The quiet death of story points in the agentic era

Velocity is dead. Not because Agile is dead. Because the constraint moved. The teams still chasing velocity are getting out-shipped 4 to 1 by the teams that figured out what replaced it.

Story points were a brilliant invention for the constraint of their era. The constraint was team capacity. A team had a fixed amount of human-hours per sprint. The job of the Product Owner was to decide which subset of work fit into that capacity. Story points gave teams a relative-estimation language that abstracted away from time and made the prioritisation conversation faster.

It worked. For 20 years, story points and velocity charts ran the modern Agile delivery process. The framework was right. The metric was right.

The constraint changed in 2024.

What changed

Agents are now competent enough to do meaningful work. Not all the work. Not perfectly. But enough that team capacity is no longer the binding constraint for most knowledge-work delivery.

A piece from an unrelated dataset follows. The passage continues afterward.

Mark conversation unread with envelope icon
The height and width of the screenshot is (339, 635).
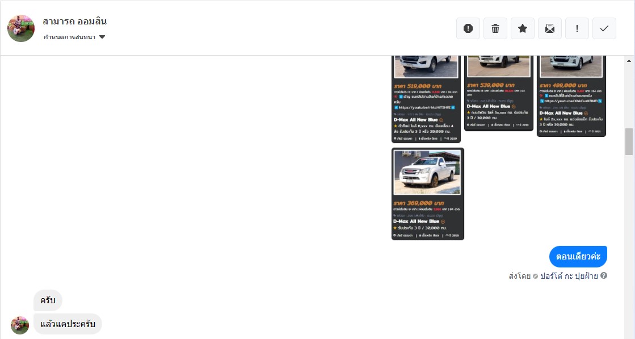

If you have an engineering team of 8 humans and you add agents that can draft code, write tests, refine backlog items, summarise retros, and propose architecture trade-offs, your effective capacity for output is no longer 8 humans times sprint length. It is closer to 8 humans times sprint length times some multiplier between 2 and 5 depending on how mature your agentic workflow is.

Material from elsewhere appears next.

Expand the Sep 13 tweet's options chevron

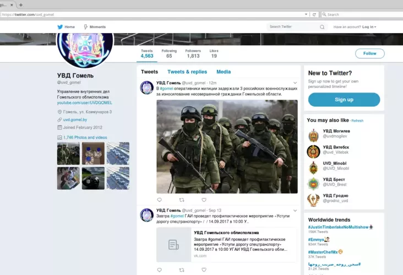click(x=295, y=210)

Capacity is now elastic. Velocity is now meaningless as a comparison metric, because two teams with the same human velocity can be operating at 2x throughput differences when you factor in agent contribution.

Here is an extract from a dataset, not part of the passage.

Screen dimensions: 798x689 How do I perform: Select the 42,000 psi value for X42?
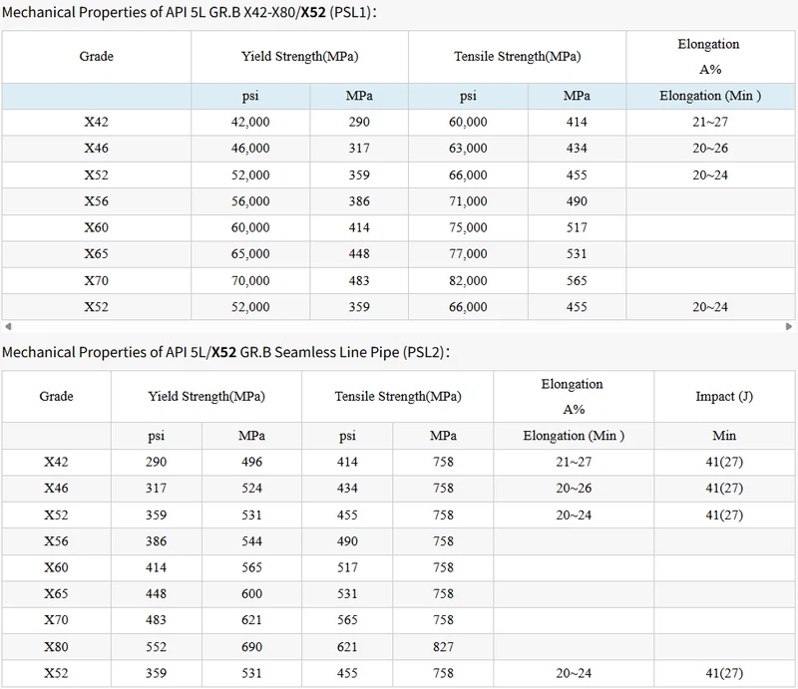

The new binding constraint is clarity of intent. Teams that can clearly state what they want shipped, with what trade-offs, against which success criteria, get the agents to do the work. Teams that cannot drown in agent output that does not solve the right problem.

The fastest team is no longer the team with the highest velocity. It is the team with the clearest intent.

The new unit of value

If velocity is dead, what replaces it? In the AI-native Agile operating model we teach at Agile Visa, the new unit of value is Concept to Cash time: the elapsed time from a customer-validated concept to recognised revenue.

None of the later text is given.